Para disimular hablamos de autoestima. Y para disimular decimos asertividad
para enmascarar el descaro. La imagen ideal que los nuevos sacerdotes, los
terapeutas, los consejeros y coaches,
es la del que abandona cualquier vínculo y vive su vida sin depender de nadie,
que valora sus proezas y sus cualidades tanto como sus debilidades y defectos.
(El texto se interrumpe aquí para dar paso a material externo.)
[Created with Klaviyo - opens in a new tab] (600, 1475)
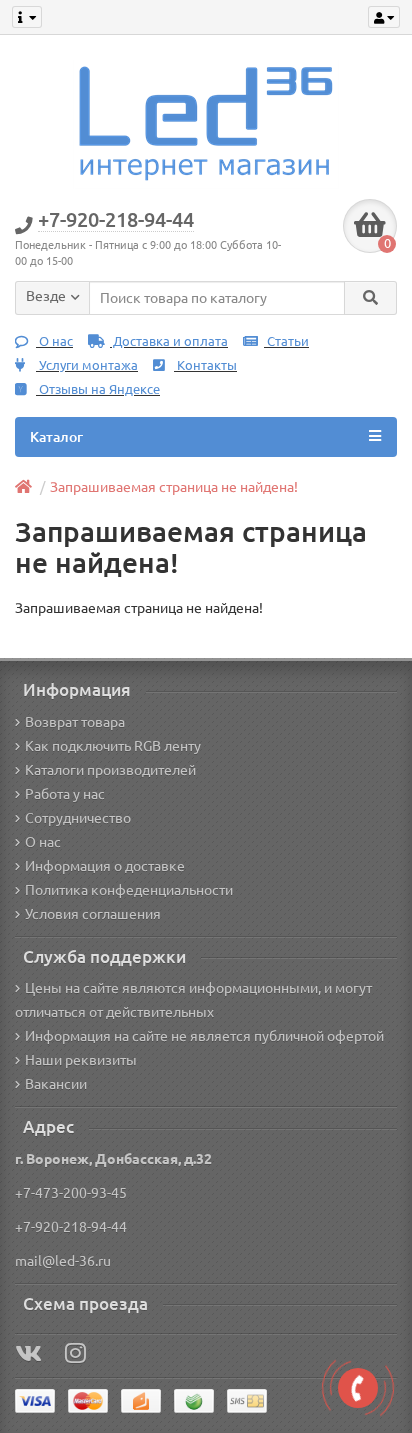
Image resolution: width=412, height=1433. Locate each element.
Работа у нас (65, 794)
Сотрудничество (78, 818)
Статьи (286, 341)
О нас (54, 341)
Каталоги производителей (110, 770)
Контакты (205, 365)
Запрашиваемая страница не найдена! (174, 487)
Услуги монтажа (87, 365)
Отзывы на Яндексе (98, 389)
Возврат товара (75, 722)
Incluso podíamos decir que son más importante los reversos tenebrosos porque
esos son los que nos definen. Merezco que me quieran con mis defectos, más aún, que me quieran por mis defectos.
Premiamos
a los niños respondones, las celebridades descaradas, las autoridades
campechanas que hacen gala de sus más desagradables hábitos. Celebramos con
popularidad la falta de caridad y de vergüenza porque es el modelo de persona
que se acepta a sí misma. Rechazamos vehementemente los antiguos mandatos de
auto-exigencia, de pundonor, de entrega, aunque luego el mundo laboral los
demande y acabemos por cumplirlos. En el plano de los discursos prima más el
quererse a uno mismo y perdonarse los defectos, permitirse los errores.
Creo
que la vida tiene sus dificultades, y desde muy pequeños estamos bregando con
lo que Freud denominaba el principio de realidad. No conseguimos las cosas tan
fácilmente como nos gustaría. Y, por si fuera poco, nos imponen unos objetivos
que, francamente, no nos apetecen. En la escuela debemos estudiar cuando no
tenemos el cuerpo para estar sentados frente a un libro, en el trabajo nos
deslomamos por mucho que sepamos que el mundo sigue ahí fuera, invitándonos a
disfrutar de la brisa del mar. Pero, queramos o no, hay cosas por las que
debemos esforzarnos, aunque sea por nuestro propio gusto.
Y
para eso no podemos darnos tregua, no debemos perdonarnos a nosotros mismos,
considerar que podemos esforzarnos un poco más, sobre todo si es para alcanzar
una meta que nos es grata. Y esa tendencia a disculparnos y, a pesar de todo,
querernos a nosotros mismos, acaba por concedernos treguas interminables en
nuestra empresa, descansos y palmaditas en la espalda cuando apenas hemos
comenzado el camino. Gozamos de un paternalismo propio, de una condescendencia
hacia nuestras debilidades que nos aleja de lo que nos hace felices. Preferimos
quedarnos acurrucados en nuestra falta de voluntad cubiertos con una manta de
perdón hacia nosotros mismos.
Nos
perdonamos la vida demasiado, a la vez que nos mortificamos constantemente,
somos capaces de odiarnos y pretender cambiar desde la talla de nuestra cintura
hasta los hábitos del corazón mientras que nos otorgamos un homenaje de un
suculento postre porque ayer lunes comenzamos la dieta. En lugar de mantenernos
en un equilibrio más o menos inestable por la calle del medio, oscilamos
violentamente entre los dos polos. Nos disculpamos las miserias para,
seguidamente, machacarnos la autoestima a todos los niveles.
Entre
tantas voces es difícil distinguir cuál es la verdadera, si debemos tomar el
camino del estoicismo, la austeridad y forjar nuestro carácter ante las
dificultades, o adorar la laxitud y dejar de evaluarnos con seriedad para
celebrar cualquier avance con un descansito en el camino. Y, lo que es más
complicado, siendo conscientes de que existen ambas tentaciones, elegir con
sabiduría y determinación qué proporción de ambas es la óptima para ser feliz
en el momento presente y no comprometer nuestro futuro.
En fin,
que vivir es difícil y me voy a tomar un descanso para meditarlo.